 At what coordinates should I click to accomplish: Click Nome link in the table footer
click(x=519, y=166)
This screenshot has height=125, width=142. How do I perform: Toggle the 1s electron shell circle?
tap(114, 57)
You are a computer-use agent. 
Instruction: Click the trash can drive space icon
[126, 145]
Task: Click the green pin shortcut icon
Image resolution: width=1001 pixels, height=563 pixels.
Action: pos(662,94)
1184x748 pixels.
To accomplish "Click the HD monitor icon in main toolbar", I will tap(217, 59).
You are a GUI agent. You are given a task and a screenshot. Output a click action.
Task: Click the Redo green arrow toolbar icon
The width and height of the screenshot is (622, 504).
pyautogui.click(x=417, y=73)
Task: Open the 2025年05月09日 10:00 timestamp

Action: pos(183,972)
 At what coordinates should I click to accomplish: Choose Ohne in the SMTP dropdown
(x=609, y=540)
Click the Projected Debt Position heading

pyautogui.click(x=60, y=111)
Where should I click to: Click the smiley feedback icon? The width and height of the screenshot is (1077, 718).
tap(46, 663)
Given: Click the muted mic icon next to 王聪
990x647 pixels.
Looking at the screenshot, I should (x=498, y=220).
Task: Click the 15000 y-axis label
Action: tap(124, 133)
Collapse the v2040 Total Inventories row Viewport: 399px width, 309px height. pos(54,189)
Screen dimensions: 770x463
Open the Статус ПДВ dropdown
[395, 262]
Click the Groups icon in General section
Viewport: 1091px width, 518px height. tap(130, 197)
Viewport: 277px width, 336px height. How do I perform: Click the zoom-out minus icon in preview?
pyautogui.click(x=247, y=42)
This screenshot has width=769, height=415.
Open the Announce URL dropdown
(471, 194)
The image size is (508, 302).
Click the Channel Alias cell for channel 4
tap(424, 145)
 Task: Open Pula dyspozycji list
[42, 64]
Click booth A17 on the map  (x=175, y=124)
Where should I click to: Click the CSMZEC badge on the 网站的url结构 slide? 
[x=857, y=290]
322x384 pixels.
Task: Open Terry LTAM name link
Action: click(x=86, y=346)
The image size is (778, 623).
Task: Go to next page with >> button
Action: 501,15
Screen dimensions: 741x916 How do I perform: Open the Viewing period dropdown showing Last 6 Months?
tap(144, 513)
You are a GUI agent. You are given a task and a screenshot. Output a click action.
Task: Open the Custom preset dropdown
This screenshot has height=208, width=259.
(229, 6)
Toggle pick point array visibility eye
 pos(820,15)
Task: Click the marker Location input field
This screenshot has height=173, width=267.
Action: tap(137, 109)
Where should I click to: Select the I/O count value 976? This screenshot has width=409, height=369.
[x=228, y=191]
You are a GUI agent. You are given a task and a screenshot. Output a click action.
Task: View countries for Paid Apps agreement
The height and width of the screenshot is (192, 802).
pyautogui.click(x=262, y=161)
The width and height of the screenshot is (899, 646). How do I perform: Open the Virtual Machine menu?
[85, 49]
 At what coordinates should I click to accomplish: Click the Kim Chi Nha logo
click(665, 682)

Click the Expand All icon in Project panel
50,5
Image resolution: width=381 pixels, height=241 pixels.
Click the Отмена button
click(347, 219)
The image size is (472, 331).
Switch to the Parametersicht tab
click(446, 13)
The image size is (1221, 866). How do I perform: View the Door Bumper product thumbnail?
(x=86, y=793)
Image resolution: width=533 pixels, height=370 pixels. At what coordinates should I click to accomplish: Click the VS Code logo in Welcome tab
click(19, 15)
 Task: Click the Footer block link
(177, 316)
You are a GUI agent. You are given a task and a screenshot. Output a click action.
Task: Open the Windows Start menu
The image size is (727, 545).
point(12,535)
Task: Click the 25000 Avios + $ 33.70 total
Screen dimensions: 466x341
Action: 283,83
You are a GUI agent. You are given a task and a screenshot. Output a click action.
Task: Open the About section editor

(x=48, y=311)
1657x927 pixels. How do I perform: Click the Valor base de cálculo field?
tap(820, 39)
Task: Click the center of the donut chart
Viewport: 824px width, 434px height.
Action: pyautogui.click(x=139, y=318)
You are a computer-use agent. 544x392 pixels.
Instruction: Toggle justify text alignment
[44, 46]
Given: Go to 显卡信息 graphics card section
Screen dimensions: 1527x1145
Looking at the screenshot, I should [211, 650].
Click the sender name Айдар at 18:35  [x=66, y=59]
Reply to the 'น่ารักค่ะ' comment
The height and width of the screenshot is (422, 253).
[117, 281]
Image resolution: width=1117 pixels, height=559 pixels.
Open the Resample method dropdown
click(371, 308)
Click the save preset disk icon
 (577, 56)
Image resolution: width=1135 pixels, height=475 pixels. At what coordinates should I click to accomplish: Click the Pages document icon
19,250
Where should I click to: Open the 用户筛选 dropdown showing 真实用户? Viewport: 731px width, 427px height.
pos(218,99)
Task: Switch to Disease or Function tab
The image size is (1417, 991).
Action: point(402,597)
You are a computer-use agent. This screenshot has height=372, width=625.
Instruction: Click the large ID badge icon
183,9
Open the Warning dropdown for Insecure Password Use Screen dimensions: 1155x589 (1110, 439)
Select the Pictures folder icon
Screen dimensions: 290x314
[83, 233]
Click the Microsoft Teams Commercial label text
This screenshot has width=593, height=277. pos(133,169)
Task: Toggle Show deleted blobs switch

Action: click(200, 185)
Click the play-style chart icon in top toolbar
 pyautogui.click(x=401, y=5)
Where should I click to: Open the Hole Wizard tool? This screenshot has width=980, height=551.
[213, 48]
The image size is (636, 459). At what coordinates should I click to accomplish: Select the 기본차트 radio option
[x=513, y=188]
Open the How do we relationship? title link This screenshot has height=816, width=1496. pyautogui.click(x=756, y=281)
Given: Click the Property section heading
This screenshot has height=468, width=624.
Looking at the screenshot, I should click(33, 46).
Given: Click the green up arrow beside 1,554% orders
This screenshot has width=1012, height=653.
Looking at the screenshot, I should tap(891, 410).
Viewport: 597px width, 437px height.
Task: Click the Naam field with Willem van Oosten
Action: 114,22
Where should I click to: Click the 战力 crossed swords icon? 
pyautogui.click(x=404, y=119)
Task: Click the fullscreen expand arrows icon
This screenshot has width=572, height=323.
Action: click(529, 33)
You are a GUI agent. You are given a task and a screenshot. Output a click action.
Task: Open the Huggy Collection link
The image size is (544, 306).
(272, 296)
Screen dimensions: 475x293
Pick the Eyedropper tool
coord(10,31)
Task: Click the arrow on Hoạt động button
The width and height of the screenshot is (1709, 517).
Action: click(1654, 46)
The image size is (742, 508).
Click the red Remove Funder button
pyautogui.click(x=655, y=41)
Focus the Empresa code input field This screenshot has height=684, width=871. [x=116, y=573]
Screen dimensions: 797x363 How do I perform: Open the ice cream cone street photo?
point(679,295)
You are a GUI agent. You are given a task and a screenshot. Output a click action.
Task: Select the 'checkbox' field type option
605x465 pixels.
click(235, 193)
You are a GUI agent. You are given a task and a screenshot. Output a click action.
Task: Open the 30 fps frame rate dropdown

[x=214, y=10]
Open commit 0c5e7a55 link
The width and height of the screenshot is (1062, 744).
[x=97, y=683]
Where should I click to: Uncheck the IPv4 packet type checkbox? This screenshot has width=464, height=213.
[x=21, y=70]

★ ★ ★ ★ ★ ★ ★

> **Set exercise**
Output every line of the material above as a Markdown table with the columns Row and Line, where Row holds a running number and Line holds the text of that line, and leave out blank lines.

> **Correct output**
| Row | Line |
|---|---|
| 1 |  At what coordinates should I click to accomplish: Click Nome link in the table footer |
| 2 | click(x=519, y=166) |
| 3 | This screenshot has height=125, width=142. How do I perform: Toggle the 1s electron shell circle? |
| 4 | tap(114, 57) |
| 5 | You are a computer-use agent.  |
| 6 | Instruction: Click the trash can drive space icon |
| 7 | [126, 145] |
| 8 | Task: Click the green pin shortcut icon |
| 9 | Image resolution: width=1001 pixels, height=563 pixels. |
| 10 | Action: pos(662,94) |
| 11 | 1184x748 pixels. |
| 12 | To accomplish "Click the HD monitor icon in main toolbar", I will tap(217, 59). |
| 13 | You are a GUI agent. You are given a task and a screenshot. Output a click action. |
| 14 | Task: Click the Redo green arrow toolbar icon |
| 15 | The width and height of the screenshot is (622, 504). |
| 16 | pyautogui.click(x=417, y=73) |
| 17 | Task: Open the 2025年05月09日 10:00 timestamp |
| 18 | Action: pos(183,972) |
| 19 |  At what coordinates should I click to accomplish: Choose Ohne in the SMTP dropdown |
| 20 | (x=609, y=540) |
| 21 | Click the Projected Debt Position heading |
| 22 | pyautogui.click(x=60, y=111) |
| 23 | Where should I click to: Click the smiley feedback icon? The width and height of the screenshot is (1077, 718). |
| 24 | tap(46, 663) |
| 25 | Given: Click the muted mic icon next to 王聪 |
| 26 | 990x647 pixels. |
| 27 | Looking at the screenshot, I should (x=498, y=220). |
| 28 | Task: Click the 15000 y-axis label |
| 29 | Action: tap(124, 133) |
| 30 | Collapse the v2040 Total Inventories row Viewport: 399px width, 309px height. pos(54,189) |
| 31 | Screen dimensions: 770x463 |
| 32 | Open the Статус ПДВ dropdown |
| 33 | [395, 262] |
| 34 | Click the Groups icon in General section |
| 35 | Viewport: 1091px width, 518px height. tap(130, 197) |
| 36 | Viewport: 277px width, 336px height. How do I perform: Click the zoom-out minus icon in preview? |
| 37 | pyautogui.click(x=247, y=42) |
| 38 | This screenshot has width=769, height=415. |
| 39 | Open the Announce URL dropdown |
| 40 | (471, 194) |
| 41 | The image size is (508, 302). |
| 42 | Click the Channel Alias cell for channel 4 |
| 43 | tap(424, 145) |
| 44 |  Task: Open Pula dyspozycji list |
| 45 | [42, 64] |
| 46 | Click booth A17 on the map  (x=175, y=124) |
| 47 | Where should I click to: Click the CSMZEC badge on the 网站的url结构 slide?  |
| 48 | [x=857, y=290] |
| 49 | 322x384 pixels. |
| 50 | Task: Open Terry LTAM name link |
| 51 | Action: click(x=86, y=346) |
| 52 | The image size is (778, 623). |
| 53 | Task: Go to next page with >> button |
| 54 | Action: 501,15 |
| 55 | Screen dimensions: 741x916 How do I perform: Open the Viewing period dropdown showing Last 6 Months? |
| 56 | tap(144, 513) |
| 57 | You are a GUI agent. You are given a task and a screenshot. Output a click action. |
| 58 | Task: Open the Custom preset dropdown |
| 59 | This screenshot has height=208, width=259. |
| 60 | (229, 6) |
| 61 | Toggle pick point array visibility eye |
| 62 |  pos(820,15) |
| 63 | Task: Click the marker Location input field |
| 64 | This screenshot has height=173, width=267. |
| 65 | Action: tap(137, 109) |
| 66 | Where should I click to: Select the I/O count value 976? This screenshot has width=409, height=369. |
| 67 | [x=228, y=191] |
| 68 | You are a GUI agent. You are given a task and a screenshot. Output a click action. |
| 69 | Task: View countries for Paid Apps agreement |
| 70 | The height and width of the screenshot is (192, 802). |
| 71 | pyautogui.click(x=262, y=161) |
| 72 | The width and height of the screenshot is (899, 646). How do I perform: Open the Virtual Machine menu? |
| 73 | [85, 49] |
| 74 |  At what coordinates should I click to accomplish: Click the Kim Chi Nha logo |
| 75 | click(665, 682) |
| 76 | Click the Expand All icon in Project panel |
| 77 | 50,5 |
| 78 | Image resolution: width=381 pixels, height=241 pixels. |
| 79 | Click the Отмена button |
| 80 | click(347, 219) |
| 81 | The image size is (472, 331). |
| 82 | Switch to the Parametersicht tab |
| 83 | click(446, 13) |
| 84 | The image size is (1221, 866). How do I perform: View the Door Bumper product thumbnail? |
| 85 | (x=86, y=793) |
| 86 | Image resolution: width=533 pixels, height=370 pixels. At what coordinates should I click to accomplish: Click the VS Code logo in Welcome tab |
| 87 | click(19, 15) |
| 88 |  Task: Click the Footer block link |
| 89 | (177, 316) |
| 90 | You are a GUI agent. You are given a task and a screenshot. Output a click action. |
| 91 | Task: Open the Windows Start menu |
| 92 | The image size is (727, 545). |
| 93 | point(12,535) |
| 94 | Task: Click the 25000 Avios + $ 33.70 total |
| 95 | Screen dimensions: 466x341 |
| 96 | Action: 283,83 |
| 97 | You are a GUI agent. You are given a task and a screenshot. Output a click action. |
| 98 | Task: Open the About section editor |
| 99 | (x=48, y=311) |
| 100 | 1657x927 pixels. How do I perform: Click the Valor base de cálculo field? |
| 101 | tap(820, 39) |
| 102 | Task: Click the center of the donut chart |
| 103 | Viewport: 824px width, 434px height. |
| 104 | Action: pyautogui.click(x=139, y=318) |
| 105 | You are a computer-use agent. 544x392 pixels. |
| 106 | Instruction: Toggle justify text alignment |
| 107 | [44, 46] |
| 108 | Given: Go to 显卡信息 graphics card section |
| 109 | Screen dimensions: 1527x1145 |
| 110 | Looking at the screenshot, I should [211, 650]. |
| 111 | Click the sender name Айдар at 18:35  [x=66, y=59] |
| 112 | Reply to the 'น่ารักค่ะ' comment |
| 113 | The height and width of the screenshot is (422, 253). |
| 114 | [117, 281] |
| 115 | Image resolution: width=1117 pixels, height=559 pixels. |
| 116 | Open the Resample method dropdown |
| 117 | click(371, 308) |
| 118 | Click the save preset disk icon |
| 119 |  (577, 56) |
| 120 | Image resolution: width=1135 pixels, height=475 pixels. At what coordinates should I click to accomplish: Click the Pages document icon |
| 121 | 19,250 |
| 122 | Where should I click to: Open the 用户筛选 dropdown showing 真实用户? Viewport: 731px width, 427px height. |
| 123 | pos(218,99) |
| 124 | Task: Switch to Disease or Function tab |
| 125 | The image size is (1417, 991). |
| 126 | Action: point(402,597) |
| 127 | You are a computer-use agent. This screenshot has height=372, width=625. |
| 128 | Instruction: Click the large ID badge icon |
| 129 | 183,9 |
| 130 | Open the Warning dropdown for Insecure Password Use Screen dimensions: 1155x589 (1110, 439) |
| 131 | Select the Pictures folder icon |
| 132 | Screen dimensions: 290x314 |
| 133 | [83, 233] |
| 134 | Click the Microsoft Teams Commercial label text |
| 135 | This screenshot has width=593, height=277. pos(133,169) |
| 136 | Task: Toggle Show deleted blobs switch |
| 137 | Action: click(200, 185) |
| 138 | Click the play-style chart icon in top toolbar |
| 139 |  pyautogui.click(x=401, y=5) |
| 140 | Where should I click to: Open the Hole Wizard tool? This screenshot has width=980, height=551. |
| 141 | [213, 48] |
| 142 | The image size is (636, 459). At what coordinates should I click to accomplish: Select the 기본차트 radio option |
| 143 | [x=513, y=188] |
| 144 | Open the How do we relationship? title link This screenshot has height=816, width=1496. pyautogui.click(x=756, y=281) |
| 145 | Given: Click the Property section heading |
| 146 | This screenshot has height=468, width=624. |
| 147 | Looking at the screenshot, I should click(33, 46). |
| 148 | Given: Click the green up arrow beside 1,554% orders |
| 149 | This screenshot has width=1012, height=653. |
| 150 | Looking at the screenshot, I should tap(891, 410). |
| 151 | Viewport: 597px width, 437px height. |
| 152 | Task: Click the Naam field with Willem van Oosten |
| 153 | Action: 114,22 |
| 154 | Where should I click to: Click the 战力 crossed swords icon?  |
| 155 | pyautogui.click(x=404, y=119) |
| 156 | Task: Click the fullscreen expand arrows icon |
| 157 | This screenshot has width=572, height=323. |
| 158 | Action: click(529, 33) |
| 159 | You are a GUI agent. You are given a task and a screenshot. Output a click action. |
| 160 | Task: Open the Huggy Collection link |
| 161 | The image size is (544, 306). |
| 162 | (272, 296) |
| 163 | Screen dimensions: 475x293 |
| 164 | Pick the Eyedropper tool |
| 165 | coord(10,31) |
| 166 | Task: Click the arrow on Hoạt động button |
| 167 | The width and height of the screenshot is (1709, 517). |
| 168 | Action: click(1654, 46) |
| 169 | The image size is (742, 508). |
| 170 | Click the red Remove Funder button |
| 171 | pyautogui.click(x=655, y=41) |
| 172 | Focus the Empresa code input field This screenshot has height=684, width=871. [x=116, y=573] |
| 173 | Screen dimensions: 797x363 How do I perform: Open the ice cream cone street photo? |
| 174 | point(679,295) |
| 175 | You are a GUI agent. You are given a task and a screenshot. Output a click action. |
| 176 | Task: Select the 'checkbox' field type option |
| 177 | 605x465 pixels. |
| 178 | click(235, 193) |
| 179 | You are a GUI agent. You are given a task and a screenshot. Output a click action. |
| 180 | Task: Open the 30 fps frame rate dropdown |
| 181 | [x=214, y=10] |
| 182 | Open commit 0c5e7a55 link |
| 183 | The width and height of the screenshot is (1062, 744). |
| 184 | [x=97, y=683] |
| 185 | Where should I click to: Uncheck the IPv4 packet type checkbox? This screenshot has width=464, height=213. |
| 186 | [x=21, y=70] |